[TASK TO COMPLETE] Report every line of the records below that contains the word "width".

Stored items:
*** Block opens ***
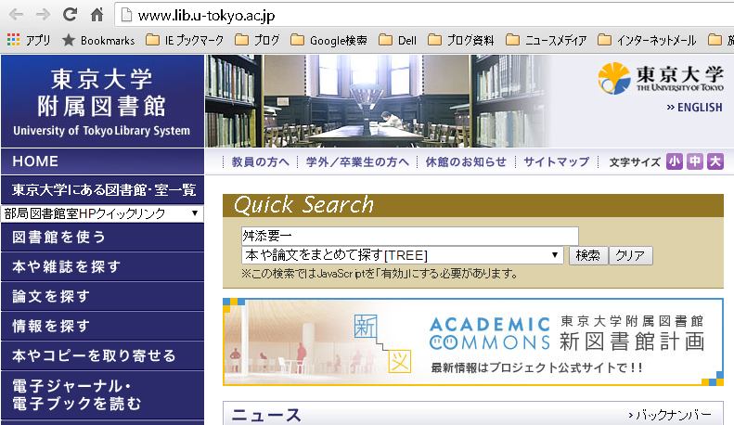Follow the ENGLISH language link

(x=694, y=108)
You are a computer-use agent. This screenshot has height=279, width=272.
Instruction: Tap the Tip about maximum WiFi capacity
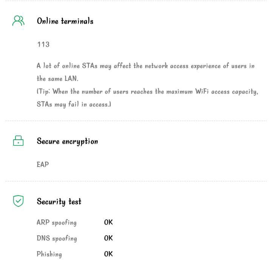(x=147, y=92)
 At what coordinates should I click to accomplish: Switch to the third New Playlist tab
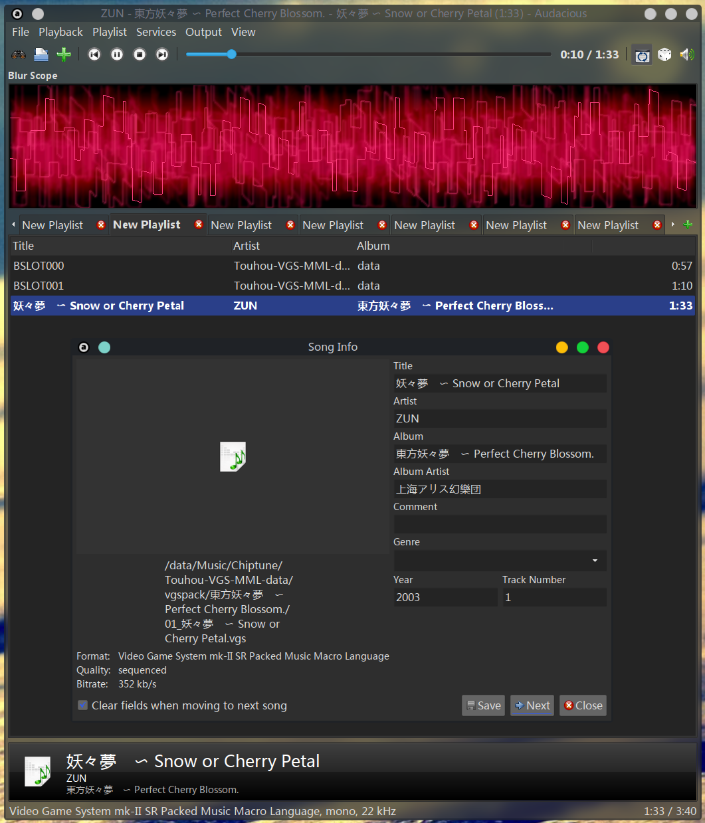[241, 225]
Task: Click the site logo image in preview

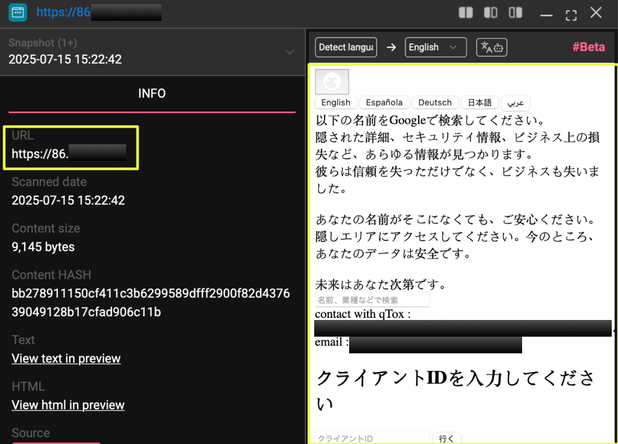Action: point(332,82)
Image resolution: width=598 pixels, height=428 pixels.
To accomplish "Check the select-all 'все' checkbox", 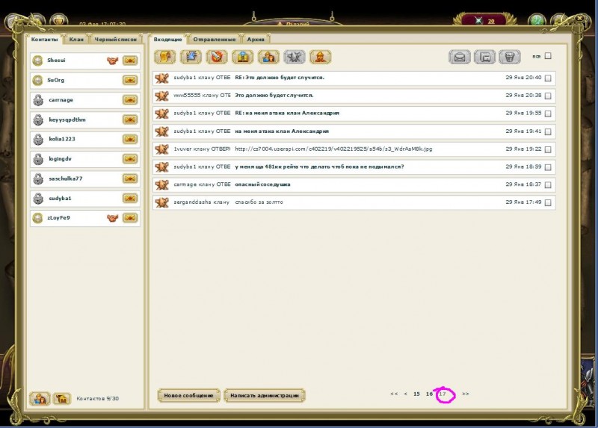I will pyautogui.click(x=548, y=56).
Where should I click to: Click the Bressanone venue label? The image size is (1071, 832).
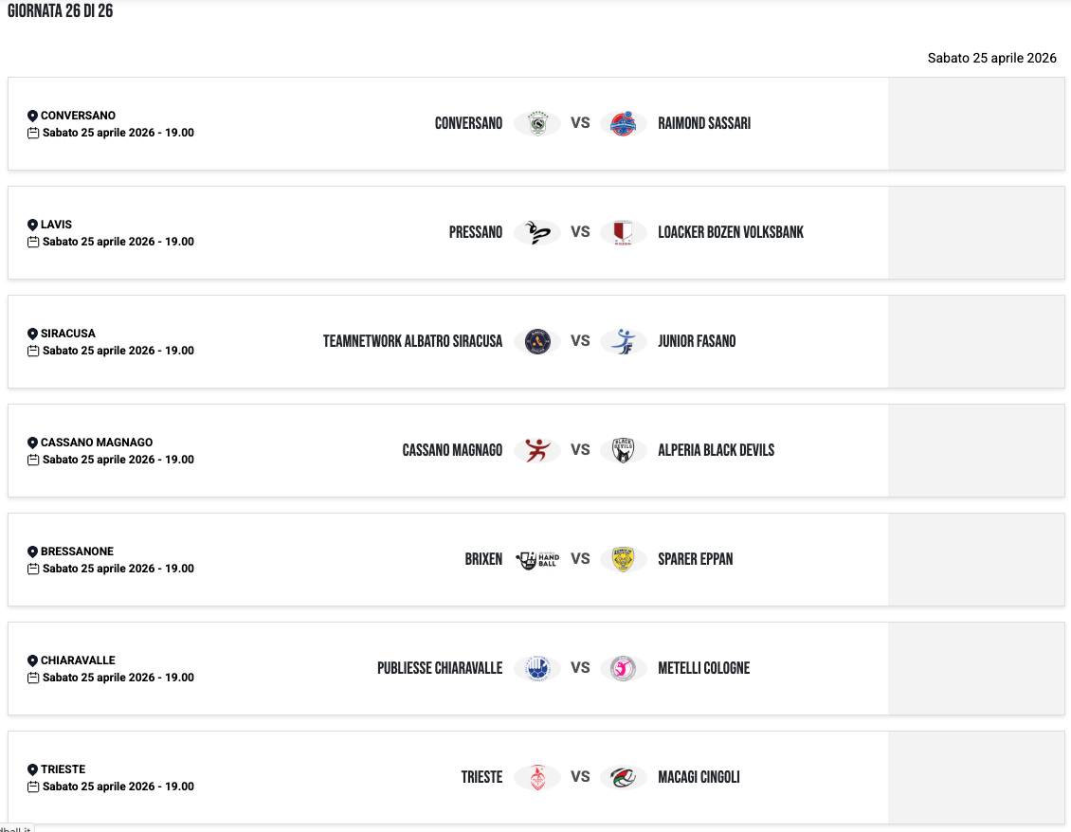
*** Block closes ***
[SOLUTION TO THE EXERCISE]
You are a computer-use agent. This screenshot has height=279, width=272.
Image resolution: width=598 pixels, height=428 pixels.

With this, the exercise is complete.